After each core dump examine the core file to learn as much as you can about the similarities between the faults. Then try to identify what is getting overwritten. As I remember the frame pointer is the last stack pointer - so anything logically before the frame pointer shouldn't be modified in the current stack frame - so maybe record this and copy it elsewhere and compare upon return.
Is something meaning to assign a value of 2 to a variable but instead is assigning its address to 2?
The other details are lost on me but "2" is the recurring theme in your problem description. ;)
I would second that this definitely sounds like a stack corruption due to out of bound array or buffer writing. Stack protector would be good as long as the writing is sequential, not random.
I second the notion that it is likely stack corruption. I'll add that the switch to a multi-threaded library makes me suspicious that what has happened is a lurking bug has been exposed. Possibly the sequencing the buffer overflow was occurring on unused memory. Now it's hitting another thread's stack. There are many other possible scenarios.

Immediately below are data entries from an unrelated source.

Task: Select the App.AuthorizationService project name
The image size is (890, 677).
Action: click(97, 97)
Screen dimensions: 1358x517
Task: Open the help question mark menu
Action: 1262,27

Sorry if that doesn't give much of a hint at how to find it.
I tried Valgrind on it, but unfortunately it doesn't detect stack errors:
"In addition to the performance penalty an important limitation of Valgrind is its inability to detect bounds errors in the use of static or stack allocated data."
I tend to agree that this is a stack overflow problem. The tricky thing is tracking it down. Like I said, there's over 100,000 lines of code to this thing (including custom libraries developed in-house - some of it going as far back as 1992) so if anyone has any good tricks for catching that sort of thing, I'd be grateful. There's arrays being worked on all over the place and the app uses OI for its GUI (if you haven't heard of OI, be grateful) so just looking for a logical fallacy is a mammoth task and my time is short.
Also agreed that the 0x000002 is suspect. It is about the only constant between crashes. Even weirder is the fact that this only cropped up with the multi-threaded switch. I think that the smaller stack as a result of the multiple-threads is what's making this crop up now, but that's pure supposition on my part.
No one asked this, but I built with gcc-4.2. Also, I can guarantee ABI safety here so that's also not the issue. As for the "garbage at the end of the stack" on the RAM hit, the fact that it is universally 2 (though in different places in the code) makes me doubt that as garbage tends to be random.
It is impossible to know, but here are some hints that I can come up with.
In pthreads you must allocate the stack and pass it to the thread. Did you allocate enough? There is no automatic stack growth like in a single threaded process.
If you are sure that you don't corrupt the stack by writing past stack allocated data check for rouge pointers (mostly uninitialized pointers).
One of the threads could overwrite some data that others depend on (check your data synchronisation).
Debugging is usually not very helpful here. I would try to create lots of log output (traces for entry and exit of every function/method call) and then analyze the log.
The fact that the error manifest itself differently on Linux may help. What thread mapping are you using on Solaris? Make sure you map every thread to it's own LWP to ease the debugging.
Also agreed that the 0x000002 is suspect. It is about the only constant between crashes. Even weirder is the fact that this only cropped up with the multi-threaded switch. I think that the smaller stack as a result of the multiple-threads is what's making this crop up now, but that's pure supposition on my part.
If you pass anything on the stack by reference or by address, this would most certainly happen if another thread tried to use it after the first thread returned from a function.
You might be able to repro this by forcing the app onto a single processor. I don't know how you do that with Sparc.